■ ACTIVITY ■
Pick out each line with the word "computer" from the material that follows.

____________________

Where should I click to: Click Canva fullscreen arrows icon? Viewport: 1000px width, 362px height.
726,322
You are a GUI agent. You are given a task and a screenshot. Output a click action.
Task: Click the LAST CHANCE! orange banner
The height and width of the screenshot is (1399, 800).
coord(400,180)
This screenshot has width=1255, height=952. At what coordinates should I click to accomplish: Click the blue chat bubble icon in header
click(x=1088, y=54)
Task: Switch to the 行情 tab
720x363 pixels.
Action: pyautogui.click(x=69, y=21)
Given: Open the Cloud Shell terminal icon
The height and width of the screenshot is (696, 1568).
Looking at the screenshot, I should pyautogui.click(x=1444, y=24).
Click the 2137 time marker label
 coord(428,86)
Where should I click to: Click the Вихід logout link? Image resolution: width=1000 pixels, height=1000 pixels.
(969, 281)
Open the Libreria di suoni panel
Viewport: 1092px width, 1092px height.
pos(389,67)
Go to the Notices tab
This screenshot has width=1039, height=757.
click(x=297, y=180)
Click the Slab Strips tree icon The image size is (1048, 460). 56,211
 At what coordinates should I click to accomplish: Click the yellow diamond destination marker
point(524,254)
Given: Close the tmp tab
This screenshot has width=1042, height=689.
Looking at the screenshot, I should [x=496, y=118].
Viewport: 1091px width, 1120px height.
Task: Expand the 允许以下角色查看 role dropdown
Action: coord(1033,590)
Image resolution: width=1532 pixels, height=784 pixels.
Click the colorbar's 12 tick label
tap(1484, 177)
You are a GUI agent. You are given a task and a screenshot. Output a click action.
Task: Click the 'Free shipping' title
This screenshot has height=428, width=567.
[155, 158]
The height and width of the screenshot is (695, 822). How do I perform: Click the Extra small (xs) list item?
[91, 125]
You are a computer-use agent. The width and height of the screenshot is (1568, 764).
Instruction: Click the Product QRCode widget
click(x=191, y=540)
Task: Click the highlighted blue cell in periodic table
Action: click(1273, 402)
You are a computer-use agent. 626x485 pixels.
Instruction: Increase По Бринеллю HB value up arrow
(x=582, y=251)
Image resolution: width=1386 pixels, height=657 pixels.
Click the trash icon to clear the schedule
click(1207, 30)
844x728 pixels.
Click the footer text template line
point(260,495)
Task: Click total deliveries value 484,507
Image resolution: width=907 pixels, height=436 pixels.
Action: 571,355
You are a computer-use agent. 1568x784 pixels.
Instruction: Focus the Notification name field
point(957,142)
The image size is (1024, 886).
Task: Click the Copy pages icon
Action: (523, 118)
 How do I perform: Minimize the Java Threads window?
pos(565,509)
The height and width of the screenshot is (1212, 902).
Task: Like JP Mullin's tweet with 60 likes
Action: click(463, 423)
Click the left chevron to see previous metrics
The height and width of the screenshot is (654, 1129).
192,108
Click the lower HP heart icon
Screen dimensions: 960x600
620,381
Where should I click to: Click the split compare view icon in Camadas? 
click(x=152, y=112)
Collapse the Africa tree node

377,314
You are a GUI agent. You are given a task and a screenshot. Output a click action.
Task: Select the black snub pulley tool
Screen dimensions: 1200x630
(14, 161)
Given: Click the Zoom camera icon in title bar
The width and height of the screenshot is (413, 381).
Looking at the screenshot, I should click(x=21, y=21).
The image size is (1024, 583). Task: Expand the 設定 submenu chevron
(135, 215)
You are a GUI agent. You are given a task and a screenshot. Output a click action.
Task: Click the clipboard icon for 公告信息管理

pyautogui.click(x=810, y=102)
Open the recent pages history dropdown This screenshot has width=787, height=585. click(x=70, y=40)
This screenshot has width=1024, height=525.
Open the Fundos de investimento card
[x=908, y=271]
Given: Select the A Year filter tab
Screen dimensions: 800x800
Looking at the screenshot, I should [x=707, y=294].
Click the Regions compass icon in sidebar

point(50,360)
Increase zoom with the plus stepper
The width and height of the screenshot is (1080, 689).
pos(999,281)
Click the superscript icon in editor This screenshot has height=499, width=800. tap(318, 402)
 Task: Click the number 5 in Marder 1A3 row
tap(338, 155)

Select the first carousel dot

____________________

■ TASK SOLUTION ■
You are a computer-use agent. The width and height of the screenshot is (1568, 764).
You are a computer-use agent. 626x485 pixels.
You are a computer-use agent. 1568x784 pixels.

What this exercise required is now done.